Le gouvernement a annoncé son projet de réduire l’impôt sur le revenu pour 2016. Une mesure qui devrait profiter à huit millions de Français, et notamment aux classes moyennes. À un an et demi des présidentielles, le président Hollande n’a pas le droit à l’erreur sur sa politique économique.
François Hollande l’avait promis, de nombreux Français devraient voir l’an prochain leur impôt sur le revenu diminuer, voire disparaître. Le « président normal » a cette fois innové, en s’attaquant à l’asphyxie fiscale des classes moyennes, et en particulier des classes moyennes inférieures. La droite dénonce une mesure démagogique et craint que le manque à gagner de deux milliards d’euros ne soit répercuté sur les autres tranches de la population, notamment les classes moyennes supérieures. Du coté du gouvernement, on joue la carte de la stimulation du pouvoir d’achat pour relancer l’économie.
La classe moyenne enfin concernée
Contrairement à ce que l’on peut penser dans le contexte économique morose actuel, le gouvernement a déjà entrepris des baisses d’impôts pour les ménages. En 2014, puis en 2015, les taux d’imposition des ménages aux plus bas revenus avaient déjà été revus à la baisse. Au total, ce sont quelque cinq millions de personnes qui ont bénéficié de ces mesures. Trois millions de contribuables supplémentaires devraient être visées dès 2016.
La nouveauté du projet de loi de finances 2016, qui sera présenté en conseil des ministres fin septembre, s’attaque à l’imposition des classes moyennes. Jusque là, les gouvernements, de droite comme de gauche, qui s’étaient succédés se sont penchés (avec plus ou moins de succès) sur l’impôt des plus riches ou des plus pauvres. Pour caricaturer, une politique de gauche se devait d’aider les couches les plus pauvres de la population pour lutter contre la précarité et une politique de droite avait pour bataille de réduire la pression sur les plus riches pour favoriser l’investissement et éviter l’exil fiscal.
Cette fois, Michel Sapin s’attaque aux contribuables « borderline », à ceux qui ont toujours été trop riches pour bénéficier de quelconque mesure, mais pas assez pour affronter la hausse du coût de la vie. Les personnes concernées sont celles qui se situaient juste au dessus du seuil d’imposition, correspondant à environ 14.000 euros de revenus annuels.
Concrètement, combien vont économiser les ménages ?
Sur les trois millions de nouveaux bénéficiaires du projet de loi, un million devrait être totalement exempté d’impôt sur le revenu. Pour les deux millions restant, l’économie d’impôt réalisée pourrait aller jusqu’à 500 euros par an.
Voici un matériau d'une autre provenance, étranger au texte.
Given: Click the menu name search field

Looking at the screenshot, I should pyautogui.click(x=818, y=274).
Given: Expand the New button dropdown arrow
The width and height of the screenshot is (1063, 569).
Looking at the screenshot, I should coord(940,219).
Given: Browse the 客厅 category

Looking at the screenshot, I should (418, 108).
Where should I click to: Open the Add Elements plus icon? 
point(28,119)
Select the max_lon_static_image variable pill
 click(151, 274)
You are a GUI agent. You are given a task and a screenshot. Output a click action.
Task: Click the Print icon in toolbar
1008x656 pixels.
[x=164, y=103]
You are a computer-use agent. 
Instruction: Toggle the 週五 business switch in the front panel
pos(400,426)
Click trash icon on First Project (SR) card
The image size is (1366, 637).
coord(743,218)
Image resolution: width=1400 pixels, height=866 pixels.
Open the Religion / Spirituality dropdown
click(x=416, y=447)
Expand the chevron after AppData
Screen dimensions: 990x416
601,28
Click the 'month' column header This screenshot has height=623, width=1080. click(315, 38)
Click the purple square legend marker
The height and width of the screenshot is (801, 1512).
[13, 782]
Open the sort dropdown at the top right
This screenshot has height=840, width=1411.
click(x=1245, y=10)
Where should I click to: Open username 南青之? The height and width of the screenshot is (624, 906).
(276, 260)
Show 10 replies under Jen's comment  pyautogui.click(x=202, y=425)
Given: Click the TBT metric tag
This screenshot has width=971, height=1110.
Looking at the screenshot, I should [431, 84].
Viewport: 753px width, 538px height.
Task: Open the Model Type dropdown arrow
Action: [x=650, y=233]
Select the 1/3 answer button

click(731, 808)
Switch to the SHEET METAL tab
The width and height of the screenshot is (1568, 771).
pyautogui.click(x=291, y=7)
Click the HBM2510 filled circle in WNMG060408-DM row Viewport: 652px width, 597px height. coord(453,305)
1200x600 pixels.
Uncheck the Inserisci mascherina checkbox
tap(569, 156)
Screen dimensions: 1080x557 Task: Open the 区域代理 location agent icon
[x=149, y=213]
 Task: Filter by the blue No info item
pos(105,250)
Mais chaque cas est différent. Les barèmes sont calculés en fonction de plusieurs critères, notamment les revenus, mais également le quotient familial. Un couple avec ou sans enfant, une veuve, un retraité ou encore un célibataire actif, ne seront pas imposés sur les mêmes bases.
Pour donner un ordre d’idée des effets de cette mesure sur le portefeuille des français, le ministère des Finances a publié quelques exemples. Un couple de salariés avec trois enfants gagnant 3.800 euros net par mois devrait économiser 507 euros en 2016. Un couple de retraités sans enfant gagnant 2.960 euros par mois verrait quant à lui son impôt sur le revenu baisser de 483 euros. Une veuve retraitée gagnant 1.750 euros par mois aura la bonne surprise de ne plus être imposée en 2016, soit un gain de 263 euros. Quant au jeune (ou moins jeune) célibataire salarié à 1.593 euros nets par mois, il réalisera une économie de 319 euros. De quoi réjouir pas mal de ménages.
Une perte de deux milliards d’euros pour l’Etat
Comme le veut la tradition, sitôt la mesure annoncée, elle fut critiquée. A droite, on craint que les baisses ou suppressions d’impôts ne soient supportées par un faible nombre de personnes, et que cela fragilise notamment la classe moyenne supérieure. Cette partie de la population est pourtant l’un des piliers du dynamisme économique français. Et elle a déjà été fragilisée par les hausses successives d’impôts et cotisations des années précédentes (hausse des cotisations de retraite, taxation plus importante des revenus du capital, précédente hausse de l’impôt sur le revenu…).
Il faut dire que le coût annoncé du projet, deux milliards d’euros, semble prohibitif pour un Etat qui peine déjà à combler un déficit qui dépassait l’an dernier les 85 milliards d’euros. Il est donc légitime de poser la question du financement d’une telle réforme.
Seuls 46% des français paieront l’impôt sur le revenu
Michel Sapin réfute cependant l’idée d’une hausse d’impôt sur le revenu pour les tranches supérieures. Il justifie même ces baisses et exonérations qui représentent selon lui un retour à la normale, à une situation d’avant crise. Même si en 2016, seuls 46% des Français paieront l’impôt sur le revenu (contre 53% en 2013), ce taux n’a rien d’extravagant. Il est en fait le même qu’en 2010.
Toujours est il qu’en économie comme en physique, « rien ne se perd, rien ne se crée, tout se transforme ». Les deux milliards économisés par les contribuables seront donc absorbés d’une manière ou d’une autre.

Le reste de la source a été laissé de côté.